COLUMBIA — In response to the ongoing national debate over taking down Confederate monuments, a pair of state senators want to erect a statue on the South Carolina Statehouse grounds to Robert Smalls, an escaped slave who became a Civil War hero and congressman.
The statue of Smalls would help balance protests about some of the 31 monuments and markers on the Statehouse grounds that cannot be removed without a two-thirds votes by the House and Senate. House Speaker Jay Lucas, R-Hartsville, said he would not allow any votes to remove monuments from public grounds during his tenure after lawmakers banished the Confederate flag from the Statehouse in the wake of the 2015 Charleston church shooting.
Sens. Greg Gregory, R-Lancaster, and Darrell Jackson, D-Columbia, said they are looking for a "positive way forward" by adding a historical monument rather than taking one away.

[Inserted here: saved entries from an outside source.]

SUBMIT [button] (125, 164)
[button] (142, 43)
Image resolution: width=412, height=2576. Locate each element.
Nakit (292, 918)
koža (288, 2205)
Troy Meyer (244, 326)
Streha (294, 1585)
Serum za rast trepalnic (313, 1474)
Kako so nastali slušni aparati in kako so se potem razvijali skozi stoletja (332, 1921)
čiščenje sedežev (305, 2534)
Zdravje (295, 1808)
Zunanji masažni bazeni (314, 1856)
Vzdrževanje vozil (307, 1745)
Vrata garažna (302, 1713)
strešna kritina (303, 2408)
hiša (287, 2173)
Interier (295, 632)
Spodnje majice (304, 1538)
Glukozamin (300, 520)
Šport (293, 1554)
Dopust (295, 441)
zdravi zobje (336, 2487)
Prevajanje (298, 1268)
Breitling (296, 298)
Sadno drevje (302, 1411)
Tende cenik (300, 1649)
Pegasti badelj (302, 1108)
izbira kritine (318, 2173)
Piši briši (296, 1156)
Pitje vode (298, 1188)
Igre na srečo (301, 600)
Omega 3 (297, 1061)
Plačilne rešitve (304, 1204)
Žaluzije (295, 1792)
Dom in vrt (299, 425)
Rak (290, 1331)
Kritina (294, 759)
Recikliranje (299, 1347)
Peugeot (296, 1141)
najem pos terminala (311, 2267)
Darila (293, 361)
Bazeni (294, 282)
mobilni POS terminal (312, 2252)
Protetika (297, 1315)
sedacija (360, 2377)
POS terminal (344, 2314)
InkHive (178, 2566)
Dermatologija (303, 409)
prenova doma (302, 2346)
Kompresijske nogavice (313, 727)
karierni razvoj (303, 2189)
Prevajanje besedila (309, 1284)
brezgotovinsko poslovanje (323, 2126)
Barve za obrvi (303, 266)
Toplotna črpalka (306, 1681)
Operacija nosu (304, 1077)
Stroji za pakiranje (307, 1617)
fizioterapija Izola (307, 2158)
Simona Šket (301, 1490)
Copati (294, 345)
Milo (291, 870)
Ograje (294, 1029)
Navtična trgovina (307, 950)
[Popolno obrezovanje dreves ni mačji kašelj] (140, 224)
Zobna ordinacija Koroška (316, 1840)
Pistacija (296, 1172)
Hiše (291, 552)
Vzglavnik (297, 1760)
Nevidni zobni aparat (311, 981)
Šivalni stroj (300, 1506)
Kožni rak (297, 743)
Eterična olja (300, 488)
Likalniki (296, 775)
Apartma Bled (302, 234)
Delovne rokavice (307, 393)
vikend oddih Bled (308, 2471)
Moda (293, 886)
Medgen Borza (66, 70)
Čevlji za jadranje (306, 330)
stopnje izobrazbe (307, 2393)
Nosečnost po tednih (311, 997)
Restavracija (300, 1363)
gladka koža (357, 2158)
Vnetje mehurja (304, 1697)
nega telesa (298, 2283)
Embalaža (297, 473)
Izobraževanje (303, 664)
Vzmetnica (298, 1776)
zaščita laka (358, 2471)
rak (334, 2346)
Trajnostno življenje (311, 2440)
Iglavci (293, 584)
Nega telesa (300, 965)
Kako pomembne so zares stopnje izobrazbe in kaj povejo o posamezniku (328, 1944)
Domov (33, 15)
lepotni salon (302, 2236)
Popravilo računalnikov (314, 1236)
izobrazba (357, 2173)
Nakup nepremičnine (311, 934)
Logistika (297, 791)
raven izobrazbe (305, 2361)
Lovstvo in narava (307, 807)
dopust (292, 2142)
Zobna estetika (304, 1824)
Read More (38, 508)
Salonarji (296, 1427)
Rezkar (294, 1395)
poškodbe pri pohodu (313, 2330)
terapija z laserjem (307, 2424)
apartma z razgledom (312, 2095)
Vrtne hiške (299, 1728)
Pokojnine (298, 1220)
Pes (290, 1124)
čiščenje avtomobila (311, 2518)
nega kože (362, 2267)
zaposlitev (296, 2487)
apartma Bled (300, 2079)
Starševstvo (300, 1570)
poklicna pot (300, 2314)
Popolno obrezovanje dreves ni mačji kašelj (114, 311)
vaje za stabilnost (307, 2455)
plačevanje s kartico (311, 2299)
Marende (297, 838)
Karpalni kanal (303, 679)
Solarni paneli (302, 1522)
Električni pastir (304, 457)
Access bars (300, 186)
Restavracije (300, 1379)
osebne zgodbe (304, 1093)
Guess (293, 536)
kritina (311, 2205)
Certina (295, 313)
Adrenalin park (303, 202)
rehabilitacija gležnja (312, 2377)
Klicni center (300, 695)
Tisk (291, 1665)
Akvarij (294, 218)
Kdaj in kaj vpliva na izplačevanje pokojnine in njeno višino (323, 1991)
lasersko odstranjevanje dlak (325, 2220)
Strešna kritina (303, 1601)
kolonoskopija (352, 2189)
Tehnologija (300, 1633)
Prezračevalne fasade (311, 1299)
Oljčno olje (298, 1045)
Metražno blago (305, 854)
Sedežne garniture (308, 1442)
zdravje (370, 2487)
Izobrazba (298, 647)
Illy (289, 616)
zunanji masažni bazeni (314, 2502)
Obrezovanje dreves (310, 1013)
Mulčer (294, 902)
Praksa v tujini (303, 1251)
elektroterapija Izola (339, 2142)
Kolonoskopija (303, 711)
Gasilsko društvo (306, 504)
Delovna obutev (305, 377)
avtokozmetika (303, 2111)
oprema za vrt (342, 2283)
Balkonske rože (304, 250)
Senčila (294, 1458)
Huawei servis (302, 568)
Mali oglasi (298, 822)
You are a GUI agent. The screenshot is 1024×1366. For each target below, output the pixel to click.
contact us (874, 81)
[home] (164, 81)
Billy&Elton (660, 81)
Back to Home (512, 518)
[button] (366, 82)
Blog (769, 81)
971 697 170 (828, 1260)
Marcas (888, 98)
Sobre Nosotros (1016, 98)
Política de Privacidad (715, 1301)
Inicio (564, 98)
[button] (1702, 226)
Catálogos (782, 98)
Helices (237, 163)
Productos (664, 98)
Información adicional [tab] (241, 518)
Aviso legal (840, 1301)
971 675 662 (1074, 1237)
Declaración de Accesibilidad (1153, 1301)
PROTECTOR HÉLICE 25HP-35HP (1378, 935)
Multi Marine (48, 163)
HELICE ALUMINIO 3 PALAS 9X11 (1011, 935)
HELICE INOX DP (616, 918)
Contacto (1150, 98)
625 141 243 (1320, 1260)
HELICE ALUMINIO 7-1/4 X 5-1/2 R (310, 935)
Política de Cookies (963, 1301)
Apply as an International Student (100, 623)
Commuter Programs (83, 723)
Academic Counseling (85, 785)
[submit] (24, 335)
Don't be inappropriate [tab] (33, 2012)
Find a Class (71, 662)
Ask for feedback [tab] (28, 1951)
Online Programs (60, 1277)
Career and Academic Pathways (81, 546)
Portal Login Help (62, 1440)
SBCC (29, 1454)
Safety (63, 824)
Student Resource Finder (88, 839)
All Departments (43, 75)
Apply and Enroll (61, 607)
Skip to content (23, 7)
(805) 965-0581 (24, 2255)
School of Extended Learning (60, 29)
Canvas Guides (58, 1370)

Both senators are veterans of the debates that moved the Confederate battle flag from atop the Statehouse dome in 2000 and from the grounds all together in 2015.
“At this time in history our communities, state and country need greater unity and less dissension,” Gregory said. “Removal of historical monuments in South Carolina will create less of the former and more of the latter.”
Jackson said the Statehouse should have monuments that "represents all of South Carolina's history."
"Erecting a monument to honor Robert Smalls, who was a heroic and dynamic South Carolinian, is a great step in that direction," Jackson said.
Calls have come in recent weeks to remove Statehouse monuments to Ben Tillman, a former governor and U.S. senator who was an avowed white supremacist, and Dr. J. Marion Sims, considered the father of gynecology who experimented on slaves. The Statehouse grounds also feature monuments to Confederate Women and Wade Hampton, a Confederate general who also became governor and a U.S. senator.
Any new monument would need legislative approval to go on the Statehouse grounds. The senators also would be willing to have a Smalls monument in Charleston. The senators began chatting about the monument last week, said Gregory, who was inspired after reading a Smalls biography over the summer.
Smalls, a boat pilot who sailed ships from Charleston Harbor, escaped with his family in 1862 by commandeering a Confederate steamer. After fighting for the Union, Smalls was elected to the S.C. House and Senate where he pushed a civil rights bill before serving five terms in Congress where he advocated the integration of the armed forces and other racial equality measures.
The proposed monument on the Statehouse grounds is one of several tributes to Smalls that have unfolded since the 150th anniversary of his daring theft of the CSS Planter. The city of Charleston and local historians dedicated a historical marker to Smalls at the northern end of the High Battery. A separate plaque was installed in the city’s Waterfront Park. Meanwhile, some of Smalls’ furnishings and other artifacts are on display inside the Smithsonian’s new Museum of African American History and Culture.
A Smalls monument would join one for African-American history on the Statehouse grounds, erected as part of the compromise that moved the Confederate flag from the dome to a site in front of the Confederate Monument on Gervais Street.
Robert Behre contributed to this report.